## TEXT UNDER STUDY
-=-=-
The papers are ranked based on how likely they are to be included. The most relevant papers appear at the top, while less relevant papers appear lower in the list.
For each paper, Elicit explains why it recommends including or excluding it. It also shows how each paper performs against each screening criterion.
This transparency is one of the strongest parts of the workflow. The user can see not only the final recommendation, but also the reasoning behind it.
If the researcher disagrees with the AI, they can manually override the decision. This keeps the process controlled by the researcher, not the tool.
Extracting Data From Papers
After screening, the next step is data extraction.
This is one of the most time-consuming parts of systematic reviews. Researchers need to go through the included papers and collect specific information, such as study design, participant characteristics, outcome measures, intervention details, effect sizes, and limitations.
Elicit can suggest extraction fields automatically based on the research question. These fields can be edited, removed, or expanded by the user.
The tool can extract information from the paper text and even from tables. It also links AI-generated answers to quotes from the original paper, making it easier to check whether the extraction is accurate.
This is important because academic work needs traceability. Researchers cannot simply trust an AI answer without checking the source. Elicit keeps every extracted answer connected to the underlying evidence.
Generating a First Draft Report
Once the papers are screened and the data is extracted, Elicit can generate a first draft of a report.
This report is not meant to be a finished systematic review ready for publication. Instead, it works as a structured starting point.
The report can include a summary of the research question, an abstract-style overview, a methods section, screening information, extracted data, study summaries, discussion themes, and references.
This helps researchers understand the data from another angle. Instead of only looking at tables, they can read a narrative synthesis that highlights patterns across the literature.
Collaboration, Exporting, and Living Reviews
Elicit also supports sharing and exporting.
Users can download results from different stages of the workflow, such as screening results, extraction tables, and reports. This is useful for further analysis in spreadsheets or other research tools.
-=-=-
## ENTRIES PROVIDED
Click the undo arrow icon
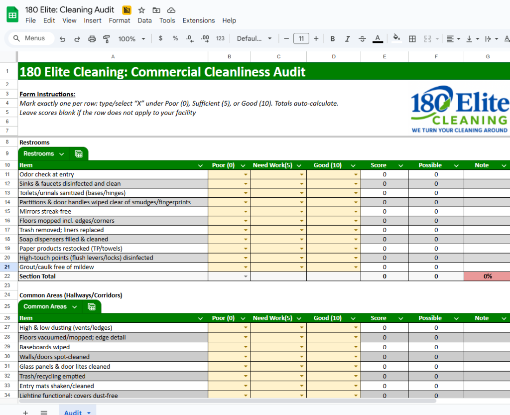The image size is (510, 415). (62, 39)
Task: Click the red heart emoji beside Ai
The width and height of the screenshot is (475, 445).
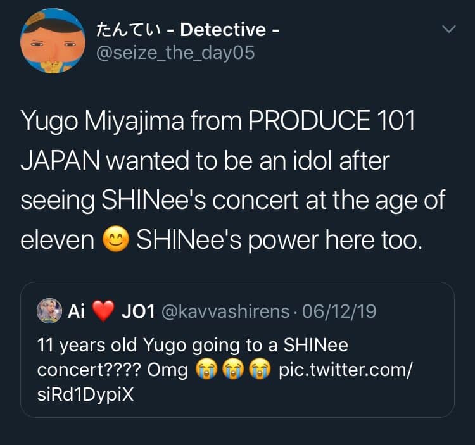Action: (104, 311)
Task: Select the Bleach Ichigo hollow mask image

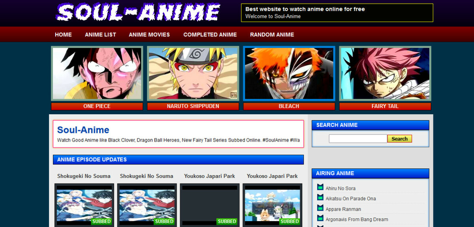Action: click(289, 74)
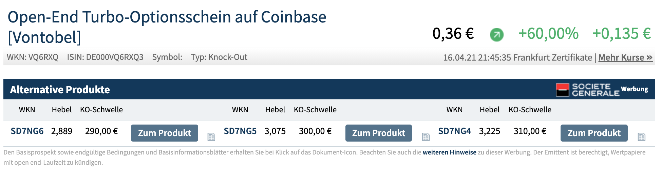
Task: Open the weiteren Hinweise link
Action: coord(449,152)
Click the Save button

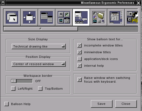pos(102,104)
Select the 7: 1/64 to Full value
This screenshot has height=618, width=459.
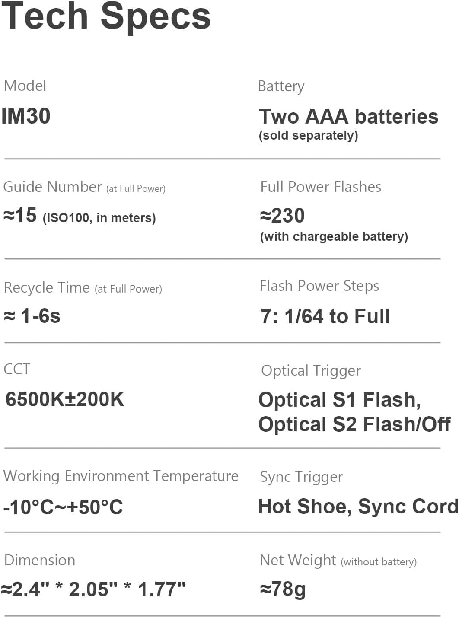(325, 316)
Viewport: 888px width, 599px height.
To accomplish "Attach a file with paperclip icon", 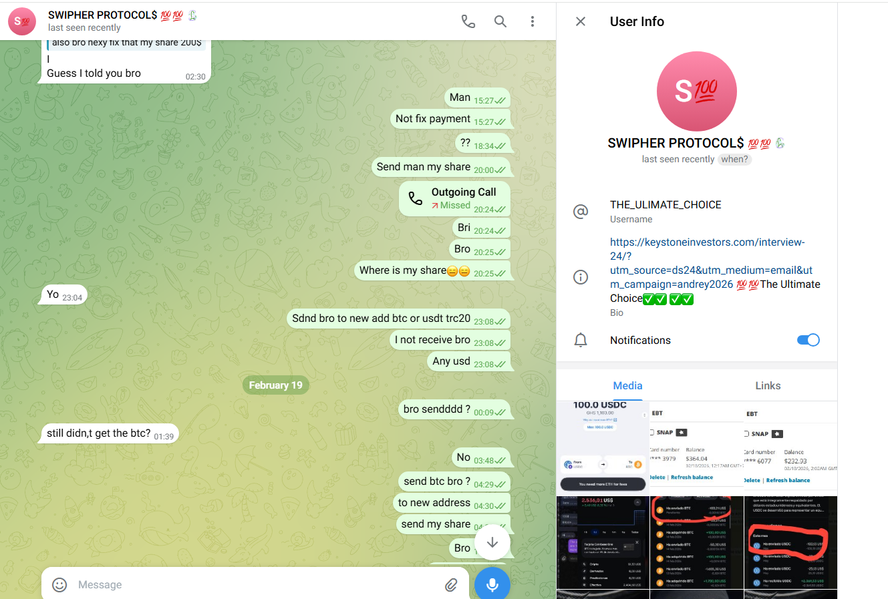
-=-=-
## YOUR TASKS
[1] From the passage on Elicit's systematic review workflow, extract the wording starting at "The tool can" and ending at "the underlying evidence.".
[2] In the passage on Elicit's systematic review workflow, what does Elicit link its AI-generated extraction answers to?
[3] Carry on the passage about Elicit's systematic review workflow from its last sentence.

## EXERCISE RESPONSES
[1]
The tool can extract information from the paper text and even from tables. It also links AI-generated answers to quotes from the original paper, making it easier to check whether the extraction is accurate.
This is important because academic work needs traceability. Researchers cannot simply trust an AI answer without checking the source. Elicit keeps every extracted answer connected to the underlying evidence.

[2] Elicit links them to quotes from the original paper.

[3]
On team or enterprise plans, users can collaborate with others in real time. This allows multiple researchers to review, edit, and check the same systematic review workflow.
Another interesting idea is the possibility of living reviews. A traditional systematic review can become outdated by the time it is published because new papers continue to appear. With a digital AI-supported workflow, researchers may be able to update a review more easily by adding new papers and running them through the existing screening and extraction criteria.
Why Elicit Is Different
The biggest difference in Elicit’s approach is transparency.
Many AI tools give answers, but they do not always show where those answers came from. Elicit is designed for users who care about accuracy, scale, and evidence. It gives explanations, links answers to the source text, allows manual overrides, and lets researchers edit the workflow at different stages.
This makes it useful for power users who already understand systematic reviews and want to speed up the process without giving up control.
Elicit is not just a chatbot for research. It is closer to a structured research workspace where AI helps with repetitive tasks, while the researcher remains responsible for judgment and interpretation.
Final Thoughts
Elicit AI is becoming a powerful tool for systematic reviews. It can help researchers refine their questions, collect papers, define screening criteria, evaluate studies, extract data, generate draft reports, export results, and collaborate with teams.
Its biggest value is time savings. Tasks that usually take weeks can become much faster, especially screening and data extraction. But the tool is most useful when combined with human expertise.